Below, I document some physics simulations that fall under classical mechanics. This was done using Newtonian, Lagrangian, and Hamiltonian mechanics. These scenarios are based off of the problems from 'Classical Mechanics' by John R. Taylor.

• The angles were measured from the vertical down.

• The positions of masses attached to springs was measured as the distance from the equilibrium positions.

• Angles and positions were randomized to diversify the simulation.

• Each simulation below (except N-Body) has two plots: y vs x and x vs t. The former is more visual and shows (and updates) the positions of each object along with side objects (which are taken to be massless), like springs and strings. The latter plot shows how the position changes (of objects with mass) with respect to time and is a simple scatterplot.

• In the formor plots, springs are always gray and strings are always black. Objects with mass are any color but those. The transparent circles of these graphs are the initial position of each of the objects with mass and are given just as a way to visually compare intial vs final positions of the system.

• In the latter plots, the colors of the objects with mass are the same as their colors from the first plot.

• The gif and picture are from clearly different runs of the experiments

1) Pendulum on an Oscillating Mass

In this experiment, I simulate a pendulum attached to a mass. This mass is attached to a spring, which is attached to a wall. Note that this was made with Hamiltonian Mechanics and does in fact use the small angle approximation of cos(x) = 1 - x^2/2;

2) Double Pendulum

In this experiment, I simulate a pendulum attached to another pendulum. The acceleration components were constructed with the Lagrangian. In addition, I use a small angle approximation for both pendulums.

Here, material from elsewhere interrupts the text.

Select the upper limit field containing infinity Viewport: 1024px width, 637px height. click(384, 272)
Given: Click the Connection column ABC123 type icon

3) Two Masses and Three Springs

In this experiment, I simulate two masses, with a spring between them, a spring between the first mass and a wall on the left, and a spring between the second mass and a wall to the right. Note that the acceleration compenents were obtained from Newtonian Mechanics.

4) Three Oscillating Pendulums with Springs

In this experiment, I simulate three pendulums with springs between the 1st and 2nd, and the 2nd and 3rd. This was done with the help of Lagrangian Mechanics and so, the small angle aproximation was used for all three angles.